Model Based Reinforcement Learning: Policy Iteration, Value Iteration, and Dynamic Programming

This is just awesome, especially for an undergraduate without much pre-knowledge about machine learning.Many thanks from a Chinese freshman.

yiyangshao

I've watched other lectures on RL before, I can understand the formulas much better now, the way you explain formulas is brilliant, you're a wonderful math lecturer

ghazal

i love the way you explain it through the formula's most experts tell you the formula then go to an actual case, which leaves the learner disconnected from the math, thanks!

fredflintstone

At 3:57, I think the R(s', s, a) function you are referring to is the "reward function", which returns the "Immediately reward (r) if you are at stage (s) and do the action (a) which lead to stage (s')". That would make more sense than "returning a PROBABILITY of a reward (r) given (s, a and s')". I saw this in your book also but cannot find this kind of function anywhere else. All other resources I found, when talking about this function R, that means the "immediately reward" of doing action a given stage s and new stage s', NOT the "probability of the reward".
Later on in the clip, when you uses it in value function, I also see you use it as a mean for measuring the "Value of reward", not the "Probability of reward", therefore I think this might really be a mistake or something.
If I'm getting it wrong somewhere, please help me clear my thought. I'm just being curious.
Love your great work.

huyvuquang

16:55 The value iteration function (VI) differs slightly from Bellman's equation (BE) because VI uses max on a (hence uses a single value), whereas BE uses max on all pi. Because pi is a probabilistic function, i.e. is yielding a specific action value 'a' with a certain probability, VI would need to have another level of summation over a multiplying the terms by pi(s, a).
20:05 Here we construct pi(s, a) as the argmax of VI. This means we set pi(s, argmax(s))=1, and pi(s, a')=0 for all other values a' /= argmax(s). This means pi(s, a) is deterministic, instead of probabilistic.

micknamens

Optimal control, Control Theory, Reinforcement Learning, Machine Learning, System Theory, System Identification are intellectual banquet.

RasitEvduzen

This series really helps to understand the RL mechanisms. Thanks a ton for effort!
Showing heart gesture unintentionally 21:35 😀

chandhru

I actually feel smarter after watching this. Excellent video on all fronts!

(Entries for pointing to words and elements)
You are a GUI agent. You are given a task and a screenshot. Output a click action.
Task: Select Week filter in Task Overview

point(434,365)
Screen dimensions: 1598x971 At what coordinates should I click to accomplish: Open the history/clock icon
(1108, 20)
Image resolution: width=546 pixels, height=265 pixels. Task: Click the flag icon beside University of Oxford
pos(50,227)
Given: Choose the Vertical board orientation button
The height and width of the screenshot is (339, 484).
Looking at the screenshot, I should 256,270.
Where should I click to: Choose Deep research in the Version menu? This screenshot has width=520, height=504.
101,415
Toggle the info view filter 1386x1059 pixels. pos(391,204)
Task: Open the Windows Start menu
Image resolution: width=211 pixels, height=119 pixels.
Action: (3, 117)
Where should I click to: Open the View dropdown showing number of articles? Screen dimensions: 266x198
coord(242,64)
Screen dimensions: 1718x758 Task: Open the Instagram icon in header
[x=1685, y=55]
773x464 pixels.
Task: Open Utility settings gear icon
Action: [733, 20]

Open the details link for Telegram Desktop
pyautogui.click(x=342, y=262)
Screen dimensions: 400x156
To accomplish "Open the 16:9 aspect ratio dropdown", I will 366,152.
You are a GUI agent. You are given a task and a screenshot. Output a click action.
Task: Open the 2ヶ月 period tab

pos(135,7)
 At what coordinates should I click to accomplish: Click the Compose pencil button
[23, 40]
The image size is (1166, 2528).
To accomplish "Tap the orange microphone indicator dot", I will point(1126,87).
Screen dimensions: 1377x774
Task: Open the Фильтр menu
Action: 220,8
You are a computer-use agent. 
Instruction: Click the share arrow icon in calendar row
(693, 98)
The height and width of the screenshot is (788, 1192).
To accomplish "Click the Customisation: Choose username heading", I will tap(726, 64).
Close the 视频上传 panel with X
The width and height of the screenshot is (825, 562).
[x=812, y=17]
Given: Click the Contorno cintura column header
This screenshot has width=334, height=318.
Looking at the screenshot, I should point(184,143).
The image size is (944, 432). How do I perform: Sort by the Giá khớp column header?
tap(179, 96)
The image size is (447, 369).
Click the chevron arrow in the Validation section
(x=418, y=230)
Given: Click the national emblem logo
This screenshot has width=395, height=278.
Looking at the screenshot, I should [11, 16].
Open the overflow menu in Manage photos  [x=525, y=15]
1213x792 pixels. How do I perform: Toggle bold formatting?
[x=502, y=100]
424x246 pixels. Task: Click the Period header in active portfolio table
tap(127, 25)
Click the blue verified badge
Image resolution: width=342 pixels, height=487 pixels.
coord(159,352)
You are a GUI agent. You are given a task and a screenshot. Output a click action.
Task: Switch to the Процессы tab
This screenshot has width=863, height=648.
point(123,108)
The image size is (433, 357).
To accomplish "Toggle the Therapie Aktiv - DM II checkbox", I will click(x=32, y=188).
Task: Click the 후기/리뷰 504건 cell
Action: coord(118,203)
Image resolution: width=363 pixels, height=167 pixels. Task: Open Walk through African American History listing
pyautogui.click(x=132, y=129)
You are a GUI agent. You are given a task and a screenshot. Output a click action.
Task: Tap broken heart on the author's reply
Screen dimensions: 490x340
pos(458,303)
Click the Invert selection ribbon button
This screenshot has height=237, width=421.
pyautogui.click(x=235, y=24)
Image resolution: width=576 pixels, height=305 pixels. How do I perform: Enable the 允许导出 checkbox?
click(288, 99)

• SET PROBLEM A
Count the lines of the entries that contain the string "This". Reply with the number only.
• SET PROBLEM B
Write what comes next in the reinforcement learning comment thread, starting after its last comment.
The entries are unrelated to the reinforcement learning comment thread.

• OUTPUT A
5

• OUTPUT B
aaroncollinsworth

Thank you so much. I've watched a lot of videos and didn't fully get these concepts for some reason. Now I think I finally get it. You're a great teacher.

august

Beautiful. Please continue. Will you explain algorithms like PPO, TD3, DDPG, etc.? If so, I will appreciate each one. Also, it will be very interesting if you can give your opinion on some RL libraries like ray/RLlib, baselines3, etc. I know that this may be much more than what you are thinking of including in this course, but I do not lose anything by suggesting those topics to you :) Thank you.

mariogalindoq

Thank you Prof! this video really helpful to classify RL's methods. I really appreciate your diagram and your explanation.

adinovitarini

your videos are increadibly well thought out and very educational, I should have known about them sooner. greetings from Munich, Germany!

samueldelsol

Thank you for simplifying a lot of things. I had read corresponding chapters from Sutton and Barto book but I got more clarity on practical aspects from this video.

NaveenKumar-yuvw

Now I understand every inch of the research paper I was reading. Thanks!!!!

suri

Very well structured and layed out, clearly explained, thank you

asier

Thank you for making these videos. I'm learning so much! You are such a great explainer.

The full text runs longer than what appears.